Here u is copied to to GPU memory and the application of f is distributed to threads along its inner-most dimension. Generally, coalescing GPU memory accesses require execution to be parallelized along the inner-most dimension - which is the opposite to the outer-most dimension often suitable for parallelization across nodes or GPU:s.

CFL provides a convenient syntax for remote calls. However, depending on calling situation, the most efficient variant of message and value synchronization may have to be manually specified.

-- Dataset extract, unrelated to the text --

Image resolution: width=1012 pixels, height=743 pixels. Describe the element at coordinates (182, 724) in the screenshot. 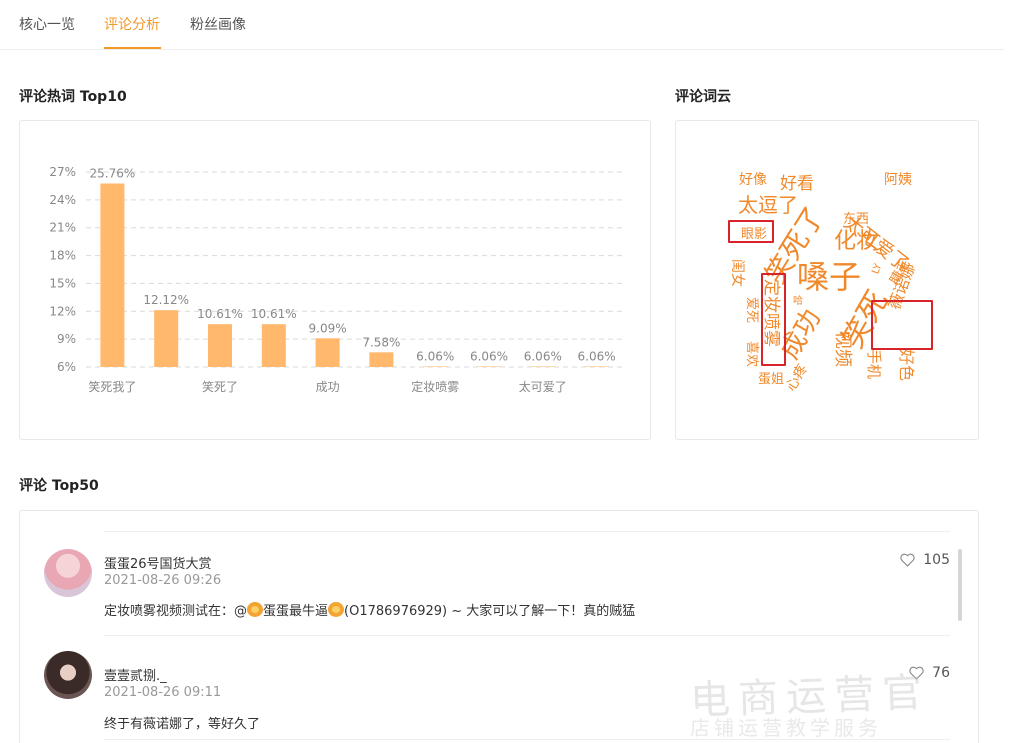

I see `comment-text: 终于有薇诺娜了，等好久了` at that location.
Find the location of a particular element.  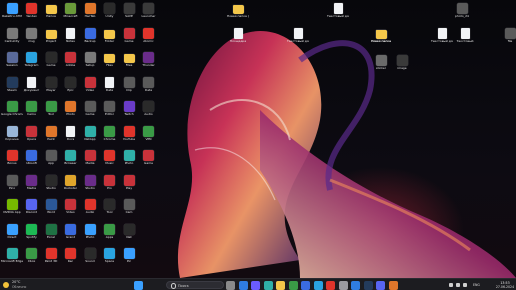

desktop-icon: Epic is located at coordinates (71, 84).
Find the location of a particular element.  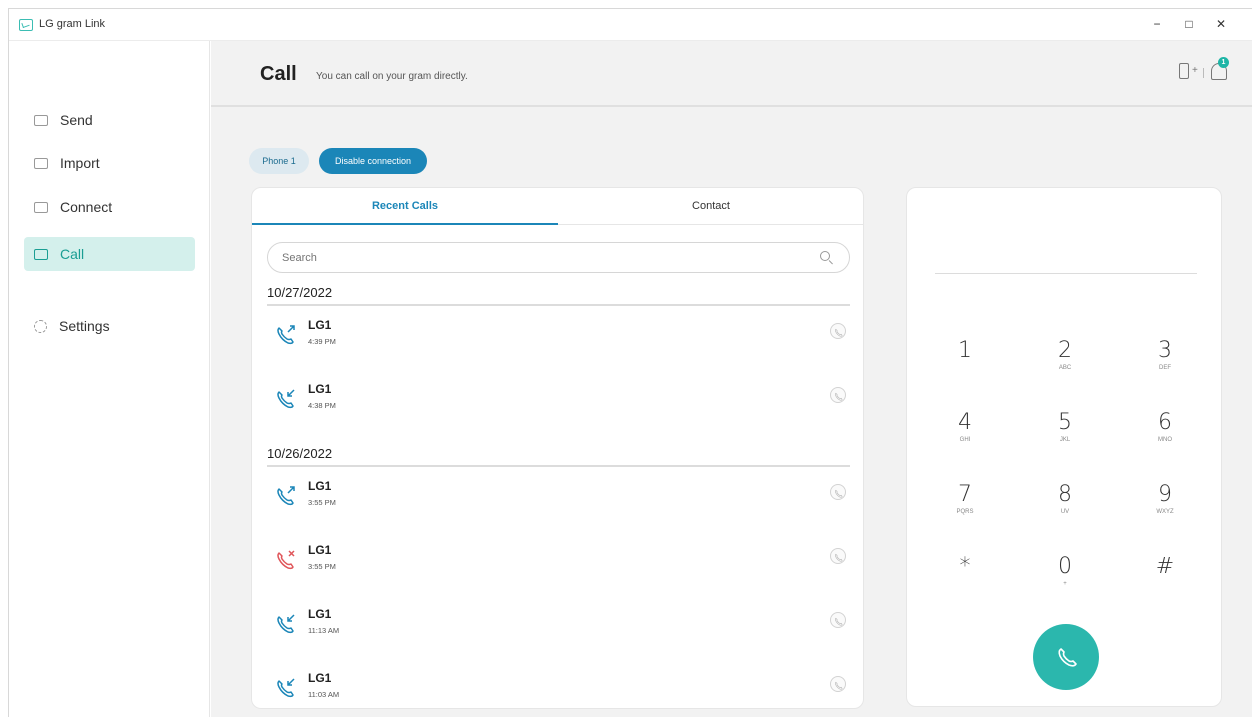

For reference, see the manual page for node9. It is the callers responsibility to distribute execution effectively. For example, there is no restriction on nested collective remote calls, where value synchronization quickly can become costly.


  1. A space and time overhead comparable to that of hand-crafted code. Or, as put by Bjarne Stroustrup, “What you don’t use, you don’t pay for. And further: What you do use, you couldn’t hand code any better.”

  2. Almost standard. There is some non-essential use of non-standard code for syntactic sugar reasons only. One is the constructor function attribute for automatic initialization in distributed programs.

  3. There are emerging open alternatives to the proprietary CUDA C++ compiler, but so far CFL has only been verified with CUDA. One reason is the single-source solution in CUDA, suitable for generic programming.

  4. Plus one for message processing, if CFL_DISTRIBUTED is defined.

  5. For example, to in-place assign the result of an inner map, use a function composition instead of plain function calls. For some functions f and g and arrays u and r:

    (r <<= map) (f, map (g, u));        // allocates inner result
    (r <<= map  (f, map (g, 1_c))) (u); // in-place inner result
  6. In the standard library, nested bind subexpressions are always evaluated, which is not always desired passing function arguments to higher-order functions.

  7. Although the built-in array subscripting already has forwarding properties and always yields a glvalue, even for a prvalue array, CFL subscripting does not.

  8. Normally, remote call handlers need not be manually registered. There are some exceptions though, such as remote calls to gcc’s indirect functions, such as sin.

  9. The syntax for remote execution is likely to change somewhat. In part to align syntax to current standardization proposals, and in part to support the revision of work queues and user mode context switching (see About Remote Array Operations).